UDAwaNE dzieci (2010)

Niniejszy projekt to ostatnia odsłona mojej pracy, w której badam różne aspekty sztuczności, a także motywacje i impulsy prowadzące do tworzenia iluzyjnych sytuacji i obiektów.

Seria UDAwaNE dzieci bada subkulturę skupiającą się wokół lalek, które wyglądają jak żywe noworodki (ang. reborns), analizując osoby zajmujące się ich tworzeniem i kolekcjonowaniem.

Lalki robione są tak, by jak najbardziej przypominały rzeczywiste dzieci. Ich konstrukcja i waga dają złudzenie prawdziwości (np. główka musi być podtrzymywana, jak u żywego niemowlęcia trzymanego na ręku). Niektóre pachną jak dzieci, wyposażone są w mechanizmy sprawiające wrażenie, że oddychają, ich serce bije, lub że są ciepłe w dotyku.

Takie lalko-dzieci są źródłem bardzo silnych emocji, zazwyczaj pobudzają biologiczną potrzebę wychowywania. Czasem jestem świadkiem odrzucenia (osoba trzymająca dziecko ma wrażenie, że jest ono martwe). Są też osoby, dla których jest to okazja do zrobienia z „dzieckiem” czegoś niestosownego.

Ogromna większość osób związanych z tą swoistą subkulturą to kobiety. Kobiety, które tworzą takie lalki nazywają swoje firmy żłobkami. Te, które kupują sztuczne dzieci, są przybranymi matkami i otrzymują kompletne akty urodzenia, zawierające datę urodzenia, masę oraz długość ciała „dziecka”.

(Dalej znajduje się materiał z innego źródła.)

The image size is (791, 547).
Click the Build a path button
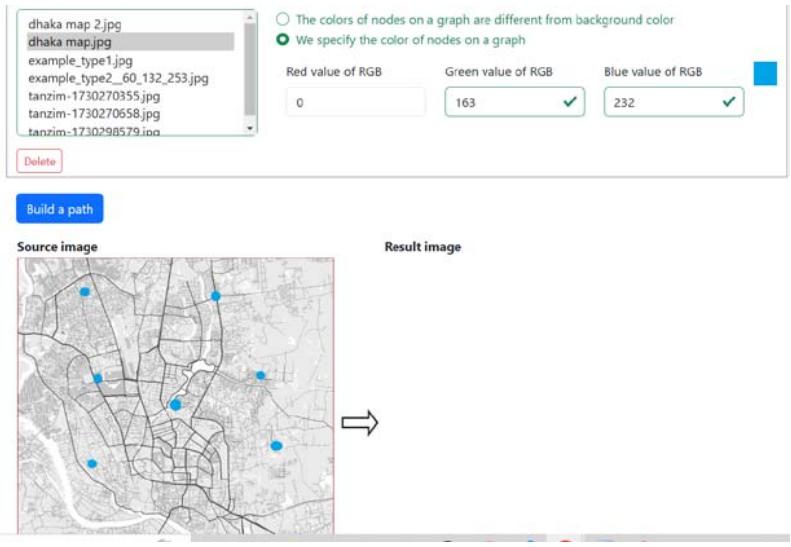60,209
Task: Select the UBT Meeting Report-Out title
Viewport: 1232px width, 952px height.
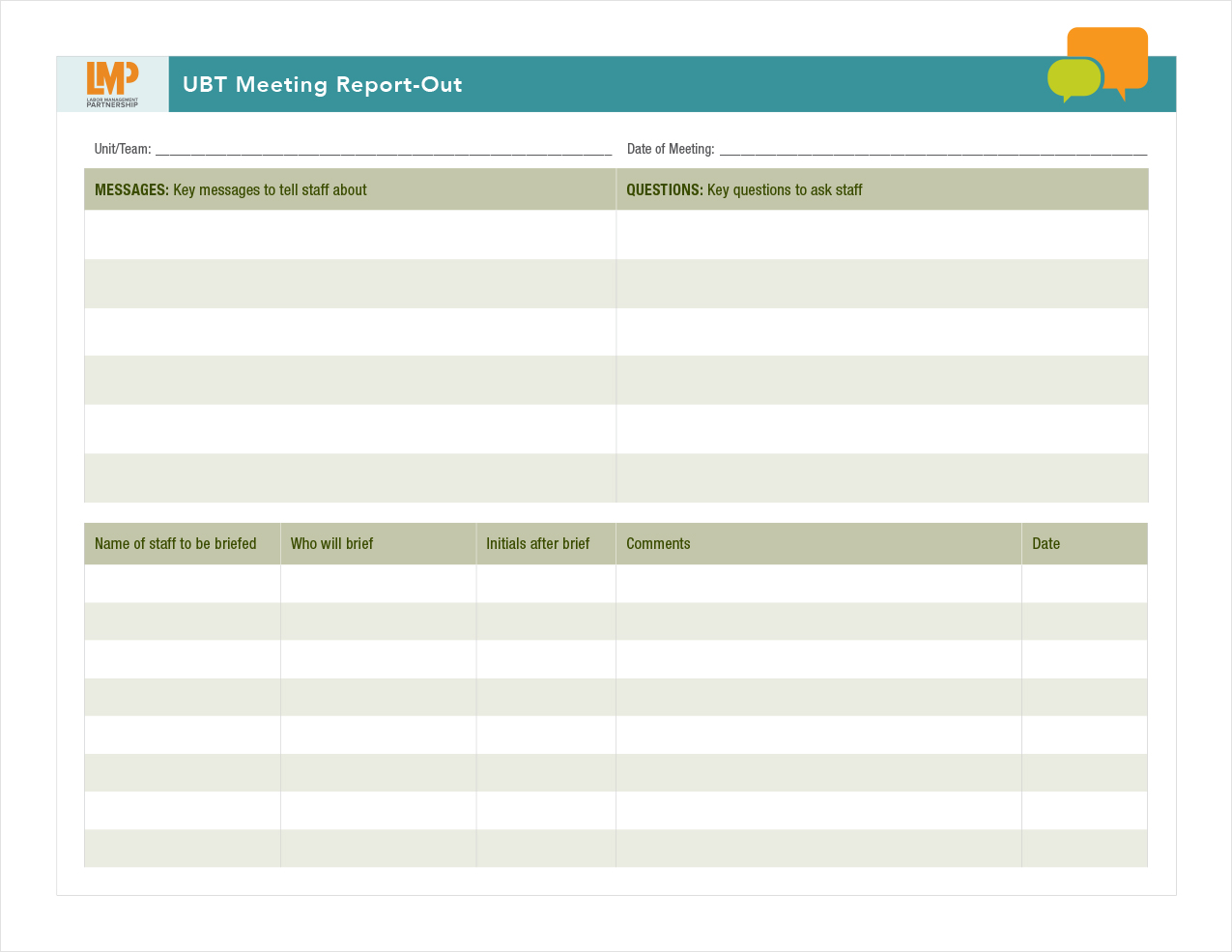Action: [x=322, y=85]
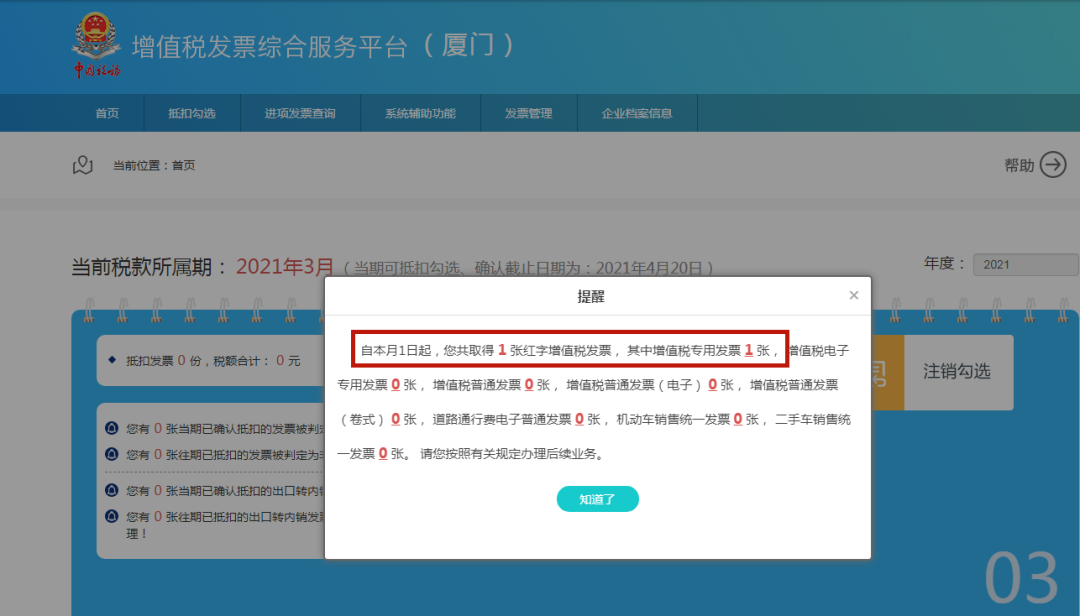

Motywów, dla których kobiety wybierają lalko-dzieci, jest wiele. Większość matek tych niby-noworodków, z którymi miałam do czynienia, to kobiety wyjątkowo kochające i opiekuńcze, podchodzące do dzieci z pasją. Dla nich jest to sposób, by zatrzymać je w swoim życiu. Niektóre tworzą lub zbierają takie lalki, gdyż nie mogą już rodzić, nie mogą mieć potomstwa lub straciły dziecko.